Our dataset, found on Kaggle, includes demographic data, social-economic factors and academic performance on students enrolled in undergraduate degrees.
Our goal is to see if a student’s background has any impact on their academic success in higher education institutions. We will also evaluate the bias of the data set using Aequitas.
Some things to note about our dataset:
- Data is from students in Brazil in 2021
- Dropouts include students that change major or schools, leading to higher dropout rates compared to students that solely did not continue schooling
-
%pip install pandas numpy statsmodels matplotlib scikit-learn seaborn --user
-
import math
import pandas as pd
import numpy as np
import statsmodels
import scikit-learn
from sklearn.feature_selection import mutual_info_classif
from sklearn.model_selection import train_test_split
import matplotlib
import matplotlib.pyplot as plt
%matplotlib inline
import seaborn as sns
-
For Aequitas:
-
%pip install aequitas --user
-
from aequitas.group import Group
from aequitas.bias import Bias
from aequitas.fairness import Fairness
import aequitas.plot as ap
from aequitas.preprocessing import preprocess_input_df
from aequitas.plotting import Plot
-
- While trying to conduct a Linear Regression Analysis we realized that it is not the most ideal model for our data as our target values are binary yes/no values rather than a continuous value.
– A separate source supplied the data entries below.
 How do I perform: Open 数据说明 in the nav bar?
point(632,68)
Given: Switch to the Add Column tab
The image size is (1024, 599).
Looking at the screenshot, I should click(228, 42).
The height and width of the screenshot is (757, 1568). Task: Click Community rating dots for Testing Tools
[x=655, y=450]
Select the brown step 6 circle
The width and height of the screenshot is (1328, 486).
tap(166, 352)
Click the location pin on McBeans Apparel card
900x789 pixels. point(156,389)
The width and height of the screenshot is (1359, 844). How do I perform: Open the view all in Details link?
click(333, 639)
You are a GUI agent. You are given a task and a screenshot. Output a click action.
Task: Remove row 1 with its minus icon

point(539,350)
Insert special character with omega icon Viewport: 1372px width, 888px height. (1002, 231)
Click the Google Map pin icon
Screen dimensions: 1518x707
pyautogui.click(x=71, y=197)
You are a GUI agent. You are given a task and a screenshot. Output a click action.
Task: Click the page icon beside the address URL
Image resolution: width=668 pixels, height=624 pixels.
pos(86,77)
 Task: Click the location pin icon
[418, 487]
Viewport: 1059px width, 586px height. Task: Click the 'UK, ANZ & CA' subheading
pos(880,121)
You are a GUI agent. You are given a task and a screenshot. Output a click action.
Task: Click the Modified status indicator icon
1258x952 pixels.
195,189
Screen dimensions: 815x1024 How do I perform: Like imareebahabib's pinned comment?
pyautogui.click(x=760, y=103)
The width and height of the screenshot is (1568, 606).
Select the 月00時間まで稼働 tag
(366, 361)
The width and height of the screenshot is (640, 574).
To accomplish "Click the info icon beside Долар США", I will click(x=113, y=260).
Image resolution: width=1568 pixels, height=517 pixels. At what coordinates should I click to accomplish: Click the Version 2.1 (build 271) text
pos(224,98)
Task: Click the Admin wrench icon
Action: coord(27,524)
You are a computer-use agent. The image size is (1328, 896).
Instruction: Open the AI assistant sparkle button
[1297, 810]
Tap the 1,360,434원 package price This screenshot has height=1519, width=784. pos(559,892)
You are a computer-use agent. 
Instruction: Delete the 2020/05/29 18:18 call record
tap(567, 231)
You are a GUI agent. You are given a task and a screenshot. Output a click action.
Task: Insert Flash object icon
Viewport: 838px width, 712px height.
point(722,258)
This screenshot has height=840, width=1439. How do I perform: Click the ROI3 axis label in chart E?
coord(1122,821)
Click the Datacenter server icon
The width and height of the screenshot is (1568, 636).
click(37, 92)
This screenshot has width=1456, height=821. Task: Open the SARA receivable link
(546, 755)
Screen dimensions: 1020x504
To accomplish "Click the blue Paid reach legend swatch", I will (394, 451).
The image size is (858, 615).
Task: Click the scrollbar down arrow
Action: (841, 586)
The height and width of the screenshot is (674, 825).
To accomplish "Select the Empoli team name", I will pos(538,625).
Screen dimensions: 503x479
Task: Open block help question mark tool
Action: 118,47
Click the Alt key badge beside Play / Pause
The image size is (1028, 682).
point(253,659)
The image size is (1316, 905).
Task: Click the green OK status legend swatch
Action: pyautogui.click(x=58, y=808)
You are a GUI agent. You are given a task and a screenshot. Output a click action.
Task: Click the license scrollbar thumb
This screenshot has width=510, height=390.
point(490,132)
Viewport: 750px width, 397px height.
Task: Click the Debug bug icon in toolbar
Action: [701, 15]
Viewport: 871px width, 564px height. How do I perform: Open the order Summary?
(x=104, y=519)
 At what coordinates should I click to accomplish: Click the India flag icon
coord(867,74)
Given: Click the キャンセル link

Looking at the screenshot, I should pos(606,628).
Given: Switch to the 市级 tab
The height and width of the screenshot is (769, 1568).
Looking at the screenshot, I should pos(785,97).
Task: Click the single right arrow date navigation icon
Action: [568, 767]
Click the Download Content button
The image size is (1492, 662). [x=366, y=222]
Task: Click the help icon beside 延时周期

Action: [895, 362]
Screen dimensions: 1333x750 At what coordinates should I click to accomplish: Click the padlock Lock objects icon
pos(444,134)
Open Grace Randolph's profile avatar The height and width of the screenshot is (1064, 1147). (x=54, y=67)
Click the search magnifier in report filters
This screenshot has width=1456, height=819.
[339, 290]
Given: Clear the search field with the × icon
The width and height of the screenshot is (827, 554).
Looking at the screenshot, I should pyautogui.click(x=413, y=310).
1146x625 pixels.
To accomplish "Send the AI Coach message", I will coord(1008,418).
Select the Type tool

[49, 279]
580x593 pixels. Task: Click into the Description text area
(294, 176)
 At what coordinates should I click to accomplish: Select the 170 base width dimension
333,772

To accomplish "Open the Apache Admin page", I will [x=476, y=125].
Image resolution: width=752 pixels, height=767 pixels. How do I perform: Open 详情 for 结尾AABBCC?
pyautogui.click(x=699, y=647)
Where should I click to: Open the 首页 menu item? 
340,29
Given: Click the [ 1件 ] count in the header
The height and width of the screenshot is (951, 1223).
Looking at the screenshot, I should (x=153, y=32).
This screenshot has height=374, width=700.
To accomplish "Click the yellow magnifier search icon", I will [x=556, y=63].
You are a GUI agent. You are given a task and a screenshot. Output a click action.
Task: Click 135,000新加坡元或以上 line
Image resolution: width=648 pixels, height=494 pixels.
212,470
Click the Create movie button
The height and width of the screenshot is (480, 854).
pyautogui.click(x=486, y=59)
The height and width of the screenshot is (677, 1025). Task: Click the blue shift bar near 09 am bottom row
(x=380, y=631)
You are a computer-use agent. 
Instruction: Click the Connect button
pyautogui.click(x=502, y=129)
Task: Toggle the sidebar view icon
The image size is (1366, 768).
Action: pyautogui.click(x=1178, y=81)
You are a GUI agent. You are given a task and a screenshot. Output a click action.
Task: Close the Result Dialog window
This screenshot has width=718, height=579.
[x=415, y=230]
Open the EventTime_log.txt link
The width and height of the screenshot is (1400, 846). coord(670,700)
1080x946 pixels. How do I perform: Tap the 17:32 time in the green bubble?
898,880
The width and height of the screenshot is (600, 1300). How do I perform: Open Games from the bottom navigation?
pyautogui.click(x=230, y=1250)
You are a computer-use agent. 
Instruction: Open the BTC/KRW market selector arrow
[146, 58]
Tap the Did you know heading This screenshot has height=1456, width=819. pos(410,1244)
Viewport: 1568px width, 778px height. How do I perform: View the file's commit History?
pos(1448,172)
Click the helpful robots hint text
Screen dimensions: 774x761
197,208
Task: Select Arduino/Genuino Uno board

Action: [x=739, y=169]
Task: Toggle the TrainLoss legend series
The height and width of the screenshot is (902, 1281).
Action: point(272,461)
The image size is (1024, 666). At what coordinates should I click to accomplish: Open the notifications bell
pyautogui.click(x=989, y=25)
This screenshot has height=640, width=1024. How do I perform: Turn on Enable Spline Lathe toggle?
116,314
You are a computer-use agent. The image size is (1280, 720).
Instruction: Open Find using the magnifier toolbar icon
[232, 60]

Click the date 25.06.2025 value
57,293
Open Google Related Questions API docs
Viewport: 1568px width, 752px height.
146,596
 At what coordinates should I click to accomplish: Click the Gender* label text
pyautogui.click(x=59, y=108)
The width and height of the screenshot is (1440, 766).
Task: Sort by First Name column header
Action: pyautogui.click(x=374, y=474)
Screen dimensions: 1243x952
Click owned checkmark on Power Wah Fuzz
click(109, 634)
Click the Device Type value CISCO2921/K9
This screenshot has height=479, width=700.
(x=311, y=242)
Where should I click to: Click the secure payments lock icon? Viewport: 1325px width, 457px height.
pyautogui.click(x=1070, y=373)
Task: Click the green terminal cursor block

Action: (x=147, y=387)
Therefore we proceeded to conduct Logistic Regression which was much more suitable and contributed more to our project goals.
After running different correlation methods and classifiers, we found that the Curricular units 2nd sem (approved), Curricular units 1st sem (approved), and Curricular units 2nd sem (grade) columns were the most correlation/influential in a students target column variable (dropout or graduate).
After our analysis through Aequitas, we found that when we analyzed the data frame with all protected attributes including “Age at enrollment” then the overall fairness report shows that that the dataset is unfair.
Whereas when we ran an analysis excluding “Age at enrollment” then the overall fairness shows that the dataset is fair and passes all parity test. For future analysis we would like to broaden the data to higher education institutions in more and define the reason the student is a “dropout” (school change, major change, no longer pursuing degree)